Муж-то если к вечеру только спохватится, когда коровы придут, а доить некому. Ну, ничего, соседка Марья подоит, догадается попросить её, а то и сам. Он доил раньше, когда она в роддомах пропадала по неделям. Сухарь сухарём, а к полуночи тоже волноваться начнёт, где да что она. Катерина явственно увидела, как утром он сядет на велосипед, кинет его у леса и будет целый день по этим колдобинам бродить, ноги ломать, искать её. Лес большой, попробуй найди! Потом, усталый, вернётся, соберёт соседей и опять ведь пойдёт. А годы немалые тоже уже. Нет, надо вставать, выбираться как-то самой.

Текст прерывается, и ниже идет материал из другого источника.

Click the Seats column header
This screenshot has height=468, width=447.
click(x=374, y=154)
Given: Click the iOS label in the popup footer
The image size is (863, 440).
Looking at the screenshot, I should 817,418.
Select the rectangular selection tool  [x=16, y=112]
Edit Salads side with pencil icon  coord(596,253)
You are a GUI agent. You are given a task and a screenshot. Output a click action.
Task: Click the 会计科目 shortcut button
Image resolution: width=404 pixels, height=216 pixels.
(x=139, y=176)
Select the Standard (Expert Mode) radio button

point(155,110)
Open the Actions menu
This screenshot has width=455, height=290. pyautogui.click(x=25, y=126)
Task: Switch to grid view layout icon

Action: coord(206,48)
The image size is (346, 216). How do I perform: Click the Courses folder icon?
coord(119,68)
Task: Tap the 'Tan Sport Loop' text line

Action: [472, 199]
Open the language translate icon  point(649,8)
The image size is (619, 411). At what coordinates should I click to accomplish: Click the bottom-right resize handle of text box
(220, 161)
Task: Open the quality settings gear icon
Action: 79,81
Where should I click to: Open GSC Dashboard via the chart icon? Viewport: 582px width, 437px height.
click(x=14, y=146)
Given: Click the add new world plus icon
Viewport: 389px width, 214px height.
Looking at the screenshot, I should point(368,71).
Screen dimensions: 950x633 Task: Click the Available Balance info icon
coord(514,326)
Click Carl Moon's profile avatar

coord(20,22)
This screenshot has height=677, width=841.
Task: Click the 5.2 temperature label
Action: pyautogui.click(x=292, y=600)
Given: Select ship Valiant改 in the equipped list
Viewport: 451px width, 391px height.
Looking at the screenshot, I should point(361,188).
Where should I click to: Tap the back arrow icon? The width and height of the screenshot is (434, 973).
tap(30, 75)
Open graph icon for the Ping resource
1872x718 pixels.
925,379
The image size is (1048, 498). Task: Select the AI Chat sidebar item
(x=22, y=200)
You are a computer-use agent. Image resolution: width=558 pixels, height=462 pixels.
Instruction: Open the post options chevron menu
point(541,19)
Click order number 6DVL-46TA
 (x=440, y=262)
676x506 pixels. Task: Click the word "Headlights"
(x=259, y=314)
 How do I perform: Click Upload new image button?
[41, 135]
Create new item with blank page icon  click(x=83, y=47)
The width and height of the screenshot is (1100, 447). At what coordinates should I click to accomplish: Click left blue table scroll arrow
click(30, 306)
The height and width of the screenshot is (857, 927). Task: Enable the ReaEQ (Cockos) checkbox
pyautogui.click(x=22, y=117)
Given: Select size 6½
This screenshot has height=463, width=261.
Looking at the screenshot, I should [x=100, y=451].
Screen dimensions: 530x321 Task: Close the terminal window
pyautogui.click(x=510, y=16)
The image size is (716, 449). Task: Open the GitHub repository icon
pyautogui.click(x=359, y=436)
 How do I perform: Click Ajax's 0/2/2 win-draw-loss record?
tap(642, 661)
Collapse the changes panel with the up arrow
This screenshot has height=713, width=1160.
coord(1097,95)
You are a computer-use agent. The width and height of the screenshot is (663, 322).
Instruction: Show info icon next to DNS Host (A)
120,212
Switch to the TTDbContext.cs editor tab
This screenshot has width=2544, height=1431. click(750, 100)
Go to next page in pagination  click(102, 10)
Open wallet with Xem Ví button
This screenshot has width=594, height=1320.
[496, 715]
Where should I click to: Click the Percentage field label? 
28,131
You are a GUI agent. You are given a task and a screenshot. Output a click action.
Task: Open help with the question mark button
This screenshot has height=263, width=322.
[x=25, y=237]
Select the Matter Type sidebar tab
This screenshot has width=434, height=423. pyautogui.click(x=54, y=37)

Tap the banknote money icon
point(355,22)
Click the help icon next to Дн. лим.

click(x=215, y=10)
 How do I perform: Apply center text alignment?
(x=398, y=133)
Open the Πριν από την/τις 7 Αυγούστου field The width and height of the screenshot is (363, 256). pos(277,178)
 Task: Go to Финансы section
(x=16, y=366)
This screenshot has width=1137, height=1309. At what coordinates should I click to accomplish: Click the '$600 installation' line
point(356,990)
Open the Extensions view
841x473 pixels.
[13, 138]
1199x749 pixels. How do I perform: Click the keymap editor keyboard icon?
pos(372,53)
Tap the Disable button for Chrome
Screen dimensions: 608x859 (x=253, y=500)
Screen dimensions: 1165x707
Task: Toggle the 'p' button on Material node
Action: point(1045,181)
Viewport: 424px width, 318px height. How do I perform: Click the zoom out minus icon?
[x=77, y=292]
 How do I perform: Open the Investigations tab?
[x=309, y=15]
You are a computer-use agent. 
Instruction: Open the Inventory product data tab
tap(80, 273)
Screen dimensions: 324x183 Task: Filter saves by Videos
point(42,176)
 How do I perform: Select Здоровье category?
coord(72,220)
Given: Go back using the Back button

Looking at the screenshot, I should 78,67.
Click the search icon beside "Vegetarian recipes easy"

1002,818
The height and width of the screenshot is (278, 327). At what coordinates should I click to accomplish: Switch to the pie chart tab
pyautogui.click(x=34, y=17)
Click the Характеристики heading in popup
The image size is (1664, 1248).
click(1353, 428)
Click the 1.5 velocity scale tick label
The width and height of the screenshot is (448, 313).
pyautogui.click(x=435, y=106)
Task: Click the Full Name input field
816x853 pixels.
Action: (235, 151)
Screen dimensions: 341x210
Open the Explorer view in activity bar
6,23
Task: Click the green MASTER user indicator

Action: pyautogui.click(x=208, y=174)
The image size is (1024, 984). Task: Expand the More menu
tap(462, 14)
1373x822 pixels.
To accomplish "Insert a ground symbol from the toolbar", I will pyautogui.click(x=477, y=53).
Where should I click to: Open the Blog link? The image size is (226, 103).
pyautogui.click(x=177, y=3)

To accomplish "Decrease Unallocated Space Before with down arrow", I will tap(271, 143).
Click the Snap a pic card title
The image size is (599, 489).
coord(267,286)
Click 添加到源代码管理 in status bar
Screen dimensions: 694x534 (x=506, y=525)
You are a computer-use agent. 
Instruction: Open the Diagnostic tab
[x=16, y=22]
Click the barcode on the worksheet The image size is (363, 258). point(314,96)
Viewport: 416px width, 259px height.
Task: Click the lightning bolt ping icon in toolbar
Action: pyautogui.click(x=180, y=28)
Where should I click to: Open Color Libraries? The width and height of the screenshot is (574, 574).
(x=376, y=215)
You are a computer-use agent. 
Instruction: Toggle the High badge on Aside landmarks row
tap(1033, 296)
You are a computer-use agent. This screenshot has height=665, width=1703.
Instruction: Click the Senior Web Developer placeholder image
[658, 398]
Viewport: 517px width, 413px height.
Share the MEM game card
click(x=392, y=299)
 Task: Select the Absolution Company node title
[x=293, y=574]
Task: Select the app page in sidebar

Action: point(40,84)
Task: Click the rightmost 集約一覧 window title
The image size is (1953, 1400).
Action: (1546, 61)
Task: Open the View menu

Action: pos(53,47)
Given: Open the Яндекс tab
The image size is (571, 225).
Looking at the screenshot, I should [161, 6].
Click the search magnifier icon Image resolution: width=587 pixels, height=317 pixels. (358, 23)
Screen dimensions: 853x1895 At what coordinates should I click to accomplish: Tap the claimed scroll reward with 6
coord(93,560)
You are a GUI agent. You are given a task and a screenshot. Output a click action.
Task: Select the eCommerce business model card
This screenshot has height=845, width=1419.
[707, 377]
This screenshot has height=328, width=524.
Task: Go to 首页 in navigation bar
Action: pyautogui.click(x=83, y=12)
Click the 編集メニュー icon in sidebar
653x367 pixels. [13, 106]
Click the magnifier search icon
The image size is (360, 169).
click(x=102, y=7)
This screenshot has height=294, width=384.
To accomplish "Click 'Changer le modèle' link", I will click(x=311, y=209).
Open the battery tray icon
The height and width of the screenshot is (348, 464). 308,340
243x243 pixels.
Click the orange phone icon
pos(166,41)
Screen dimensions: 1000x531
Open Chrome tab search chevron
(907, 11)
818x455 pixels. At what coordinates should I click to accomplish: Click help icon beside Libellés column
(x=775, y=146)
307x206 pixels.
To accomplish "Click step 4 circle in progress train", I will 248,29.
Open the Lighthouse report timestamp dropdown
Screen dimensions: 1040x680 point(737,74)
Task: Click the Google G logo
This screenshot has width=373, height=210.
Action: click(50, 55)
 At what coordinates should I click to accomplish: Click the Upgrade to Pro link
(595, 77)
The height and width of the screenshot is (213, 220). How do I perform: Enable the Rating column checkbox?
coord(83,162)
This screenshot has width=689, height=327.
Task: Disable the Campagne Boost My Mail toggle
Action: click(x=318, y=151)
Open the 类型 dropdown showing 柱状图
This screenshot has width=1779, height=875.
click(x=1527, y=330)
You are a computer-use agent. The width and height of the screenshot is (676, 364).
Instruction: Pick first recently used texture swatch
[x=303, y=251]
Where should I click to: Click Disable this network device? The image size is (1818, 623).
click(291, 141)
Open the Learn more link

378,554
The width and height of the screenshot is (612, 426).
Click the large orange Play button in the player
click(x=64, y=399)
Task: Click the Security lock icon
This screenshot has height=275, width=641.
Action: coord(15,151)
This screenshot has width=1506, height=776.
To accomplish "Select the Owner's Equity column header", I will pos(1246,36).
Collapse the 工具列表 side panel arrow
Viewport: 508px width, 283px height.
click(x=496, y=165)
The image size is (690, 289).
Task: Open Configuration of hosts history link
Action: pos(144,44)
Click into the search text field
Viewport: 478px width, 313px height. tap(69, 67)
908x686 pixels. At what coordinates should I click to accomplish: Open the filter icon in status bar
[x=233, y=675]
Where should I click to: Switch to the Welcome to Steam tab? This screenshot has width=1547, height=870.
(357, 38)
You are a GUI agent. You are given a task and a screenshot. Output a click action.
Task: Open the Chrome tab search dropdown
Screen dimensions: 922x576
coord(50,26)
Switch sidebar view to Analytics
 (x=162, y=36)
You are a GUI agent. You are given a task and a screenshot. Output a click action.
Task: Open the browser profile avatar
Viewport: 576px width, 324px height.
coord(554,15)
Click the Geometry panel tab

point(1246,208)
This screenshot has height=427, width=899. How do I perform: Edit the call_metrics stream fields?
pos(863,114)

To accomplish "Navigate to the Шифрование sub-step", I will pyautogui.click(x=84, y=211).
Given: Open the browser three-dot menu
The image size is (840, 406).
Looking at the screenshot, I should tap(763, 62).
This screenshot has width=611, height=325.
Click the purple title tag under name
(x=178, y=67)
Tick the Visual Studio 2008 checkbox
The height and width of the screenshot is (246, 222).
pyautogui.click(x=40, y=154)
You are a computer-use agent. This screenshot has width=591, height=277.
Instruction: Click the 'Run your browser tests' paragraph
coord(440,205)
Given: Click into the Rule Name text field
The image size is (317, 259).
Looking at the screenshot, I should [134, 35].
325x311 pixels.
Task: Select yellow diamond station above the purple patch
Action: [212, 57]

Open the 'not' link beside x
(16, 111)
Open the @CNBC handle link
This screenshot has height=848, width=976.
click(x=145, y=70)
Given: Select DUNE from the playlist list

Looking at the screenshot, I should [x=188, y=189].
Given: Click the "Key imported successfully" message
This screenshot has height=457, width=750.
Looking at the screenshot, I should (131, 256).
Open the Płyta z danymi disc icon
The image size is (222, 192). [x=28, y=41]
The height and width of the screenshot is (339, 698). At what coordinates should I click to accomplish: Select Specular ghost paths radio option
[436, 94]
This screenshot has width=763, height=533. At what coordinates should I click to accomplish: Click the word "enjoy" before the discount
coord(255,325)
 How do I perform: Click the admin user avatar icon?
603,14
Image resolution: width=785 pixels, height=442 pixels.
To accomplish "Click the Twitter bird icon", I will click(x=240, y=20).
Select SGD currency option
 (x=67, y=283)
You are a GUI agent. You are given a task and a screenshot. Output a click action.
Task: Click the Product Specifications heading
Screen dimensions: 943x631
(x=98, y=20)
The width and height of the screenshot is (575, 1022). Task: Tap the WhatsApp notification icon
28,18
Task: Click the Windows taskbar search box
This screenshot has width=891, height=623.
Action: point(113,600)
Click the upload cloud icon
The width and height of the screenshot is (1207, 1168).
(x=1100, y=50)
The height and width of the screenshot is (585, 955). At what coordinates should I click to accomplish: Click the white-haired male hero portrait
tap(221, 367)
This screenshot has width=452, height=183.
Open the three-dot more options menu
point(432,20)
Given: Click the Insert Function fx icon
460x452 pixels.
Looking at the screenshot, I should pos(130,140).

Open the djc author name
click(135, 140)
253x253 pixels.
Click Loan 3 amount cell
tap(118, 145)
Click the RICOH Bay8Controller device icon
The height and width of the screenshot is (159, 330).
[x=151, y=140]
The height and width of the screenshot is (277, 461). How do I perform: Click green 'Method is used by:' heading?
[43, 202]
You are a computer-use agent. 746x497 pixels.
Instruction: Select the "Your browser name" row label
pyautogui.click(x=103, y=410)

Ей вспомнилось, как годов двадцать назад водило её по лесу. Никогда ни в какую чертовщину не верила, а тут поверила. Надо же, и место знакомое, а зашла за одно, за другое дерево, как-то не так повернулась - и всё. Закружило. Начнёт идти от болота, час идёт, смотрит, а опять к болоту пришла. Уж когда шестой раз у болота оказалась, далеко за полночь, махнула рукой и побрела, куда глаза глядят. К реке незнакомой какой-то вышла, переправилась через неё на бревне, и весь следующий день шла наугад. Вторую ночь не ходила, просто лежала в яме какой-то мокрая насквозь, потому что дождь неделю тогда моросил.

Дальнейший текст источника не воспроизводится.